Archive for April, 2008

Please Read this and Pass It On

Sharon April 18th, 2008


I think Greenpa may actually have come up with a viable way to make political change on the food crisis.  This is important. 


The Lowly Potato and the Power of Vegeculture

Sharon April 18th, 2008

Passover begins tomorrow evening, and training it down to NYC for a family seder.  Expect the blog to be quiet for a bit.  But I didn’t want to leave you all on the methane note ;-) - we all need a happy thought now and again.

 My happy thought is…potatoes.  Does that sound strange?  If so, take a look at this article about the growing hope that potatoes represent in the world food crisis.  We have relied so heavily on seed crops that we’ve missed many of the possibilities of roots.

 I’ve written about this more extensively in an article about Vegeculture - that is, the use of root crops as staple foods.  I believe that more and more of us, who do not feel we can produce our own wheat, will transition our diets towards small scale production of root crops - potatoes, sweet potatoes, parsnips, cassava, manioc, taro, beets….  In a world where food grains are increasingly scarce, our ability to rely on our own local, staple vegetable crops may be essential. 

It is also worth noting that a transition to root crops represents a deeper shift - because potatoes are higher yielding than grains, we are making our first shift to an agriculture that emphasizes productivity of land, rather than productivity of people - that is, the realization is coming that we have no choice but to make the best possible use of the land we have.  It is a slow process, but I see new awareness of root agriculture as an early step.

 At Passover, we are prohibited from owning or profiting from grains - certainly wheat, and many Jews also forego rice, corn and other crops.  That leaves matzah (made from wheat in a particular way), but also potatoes.  Many of the traditional foods of the Passover Table derive from potatoes, or potato starch.  For 8 days, potatoes mostly substitute for an American diet that otherwise relies far more heavily on wheat, corn and rice. 

Which raises the question of how we regard this shift.  Historically, while Passover has its pleasures, everyone is waiting anxiously for bread at the end.  It is traditional to complain a bit about the foods of Passover.  I wonder what it would be like if, instead of dreaming of bread, we could delight in the season of potatoes and other roots.  That is our goal this year - to enjoy this time of vegeculture.

A few years ago, I dumped about half an inch of compost on a chunk of my gravel driveway, laid potato pieces down, and covered them with old hay that had been rained on.  I produced a fairly solid yield of healthy, beautiful potatoes - on my driveway.  Potatoes are indeed a happy thought.


Major Global Warming Tipping Point Vastly Closer than Anticipated

Sharon April 17th, 2008

Wow, I thought I’d posted my quotient of hideous news for the day.  And then I spotted this over at The Automatic Earth

“It’s always been a disturbing what-if scenario for climate researchers: Gas hydrates stored in the Arctic ocean floor — hard clumps of ice and methane, conserved by freezing temperatures and high pressure — could grow unstable and release massive amounts of methane into the atmosphere.

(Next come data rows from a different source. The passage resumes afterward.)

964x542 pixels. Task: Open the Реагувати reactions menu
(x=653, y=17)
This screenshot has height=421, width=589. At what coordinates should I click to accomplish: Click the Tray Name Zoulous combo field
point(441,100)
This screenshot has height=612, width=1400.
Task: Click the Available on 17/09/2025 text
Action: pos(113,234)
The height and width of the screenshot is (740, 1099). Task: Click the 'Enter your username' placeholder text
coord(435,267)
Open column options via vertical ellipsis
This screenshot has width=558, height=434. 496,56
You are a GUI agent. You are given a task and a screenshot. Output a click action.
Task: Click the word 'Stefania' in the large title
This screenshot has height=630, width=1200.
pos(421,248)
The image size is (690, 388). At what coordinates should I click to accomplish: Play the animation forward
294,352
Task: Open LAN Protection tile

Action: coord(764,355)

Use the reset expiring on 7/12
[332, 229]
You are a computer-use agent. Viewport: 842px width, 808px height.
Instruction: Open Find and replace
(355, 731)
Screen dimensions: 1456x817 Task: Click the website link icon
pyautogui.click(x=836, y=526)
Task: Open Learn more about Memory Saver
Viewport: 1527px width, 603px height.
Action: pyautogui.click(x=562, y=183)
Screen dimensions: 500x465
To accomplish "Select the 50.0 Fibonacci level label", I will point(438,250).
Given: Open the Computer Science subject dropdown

Since methane is a potent greenhouse gas, more worrisome than carbon dioxide, the result would be a drastic acceleration of global warming. Until now this idea was mostly academic; scientists had warned that such a thing could happen. Now it seems more likely that it will.”

And for good measure:

“The permafrost has grown porous, says Shakhova, and already the shelf sea has become “a source of methane passing into the atmosphere.” The Russian scientists have estimated what might happen when this Siberian permafrost-seal thaws completely and all the stored gas escapes. They believe the methane content of the planet’s atmosphere would increase twelvefold. “The result would be catastrophic global warming,” say the scientists. The greenhouse-gas potential of methane is 20 times that of carbon dioxide, as measured by the effects of a single molecule.”

An older report on the potential problem reports:

“But calculations by Dr Sitch and his colleagues show that even if methane seeped from the permafrost over the next 100 years, it would add around 700m tonnes of carbon into the atmosphere each year, roughly the same amount that is released annually from the world’s wetlands and agriculture.

It would effectively double atmospheric levels of the gas, leading to a 10% to 25% increase in global warming, he said.”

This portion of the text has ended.